Fecha 2016-03-05 00:00:00

Antes del amanecer, un grupo de 16 jinetes partimos a caballo para alcanzar los 3 mil metros de altura de los bosques de pino y oyamel que se encuentran en el Estado de México  Después de algunas horas llegamos al santuario. En silencio desmontamos para continuar a pie el resto del camino, queríamos estar presentes en el momento en que el sol tocara cada árbol para despertar a las miles de mariposas monarca que descansaban unas sobre otras, para protegerse del frío.

Decir “santuario” no sólo es una palabra. Presenciar ese espectáculo fue sentir el privilegio de estar en un lugar sagrado de la naturaleza. Ver el lento aleteo de una, otra y luego otra mariposa o “hija del sol” –como la llaman los mazahuas–, hasta que todas se convirtieron en una nube viva y naranja, fue una escena prodigiosa.

Ese regalo nos lo daba la naturaleza todavía hace algunos años. Durante los años noventa, 19 hectáreas de Michoacán y el Estado de México se cubrían de mariposas monarca.

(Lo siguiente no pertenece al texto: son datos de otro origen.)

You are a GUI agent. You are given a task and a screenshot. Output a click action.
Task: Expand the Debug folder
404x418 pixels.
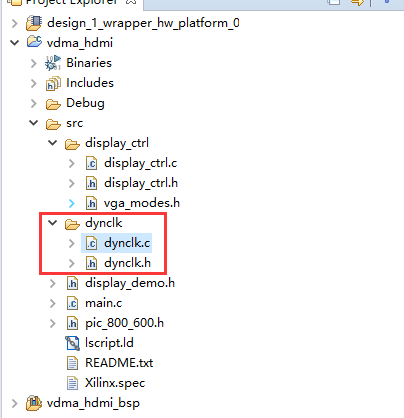(x=34, y=103)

En el invierno de 2013-2014 regresamos al santuario con la ilusión de repetir la experiencia, pero ya no vimos aquel grandioso espectáculo, las mariposas cubrían ¡menos de una hectárea¡

La presencia de este insecto tan hermoso no sólo es cuestión de belleza, es un polinizador importante y es un indicador de las condiciones del medio ambiente y del equilibrio –o de la falta de él–, en los ecosistemas. La mariposa monarca sale de Canadá en octubre para escapar del frío y viaja más de 5 mil kilometros a lo largo de 11 estados de la unión americana y 12 estados de México (Chihuahua, Coahuila, Nuevo León, Tamaulipas, San Luis Potosí, Zacatecas, Jalisco, Querétaro, Guanajuato, Hidalgo, Estado de México y Michoacán).

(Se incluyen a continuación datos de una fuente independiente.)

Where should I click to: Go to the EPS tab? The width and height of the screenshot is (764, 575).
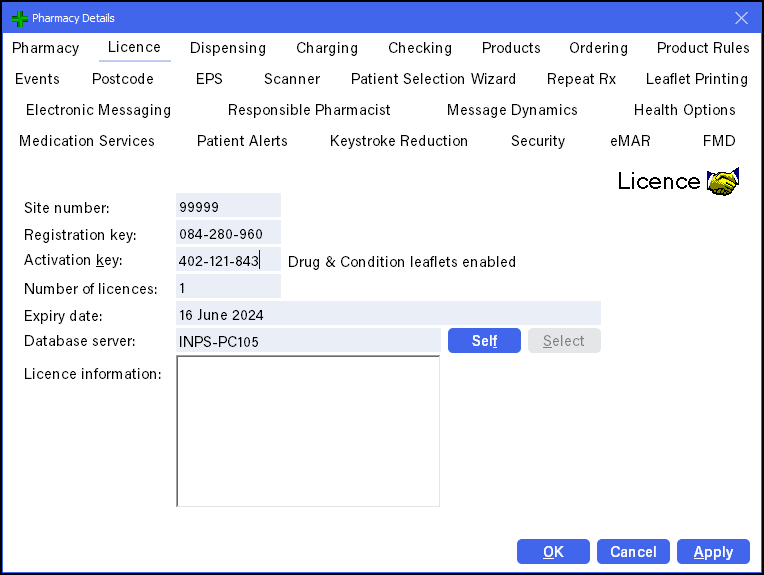tap(209, 79)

Las mariposas monarca se alimentan del néctar de las flores a lo largo de todo su camino, para poder volar entre 80 y 160 kilometros diarios. Sólo que las condiciones para el viaje de estos heroicos insectos se han modificado radicalmente en los últimos años. Aquí algunas razones: 

 * Las zonas agrícolas entre Canadá y Estados Unidos han cambiado. Con la llegada de empresas como Monsanto, los cultivos de, por ejemplo, algodoncillo o pasionaria, que antes servían de alimento a las mariposas, ahora se sustituyen por plantíos de semillas genéticamente modificadas, tolerantes a herbicidas y llenos de químicos. A lo largo de miles de kilómetros las mariposas no tienen plantas y flores para comer o descansar. Muchas de ellas llegan a nuestro país en estado de inanición.

 * En México, la intensa deforestación por la tala ilegal en los sitios de hibernación, el cambio de uso del suelo e incendios forestales, la ganadería extensiva y la expansión de la agricultura, las especies invasoras y plagas, así como la minería.

 * Y, por último, las malas prácticas turísticas y la falta de educación ambiental.

Si bien, en el monitoreo realizado por la conanp, en la temporada 2014-2015, se registraron 1.13 hectáreas de superficie de bosque ocupada por nueve colonias de mariposas monarca, en 2015-2016 la cifra aumentó a 4.01 hectáreas –tres veces más que la temporada anterior. Y la meta es que para el año 2020, lleguemos a las 6 hectáreas de ocupación de monarca.

 Si tú y yo queremos que nuestros hijos y nietos vuelvan a tener ese gran espectáculo que es el arribo de millones de mariposas monarca a nuestro país, exijamos a Monsanto el  respeto de los árboles, las plantas y las flores silvestres en su ruta de migración, a nuestro gobierno la salvaguarda de las áreas protegidas. Y cooperemos para preservar este santuario de vida.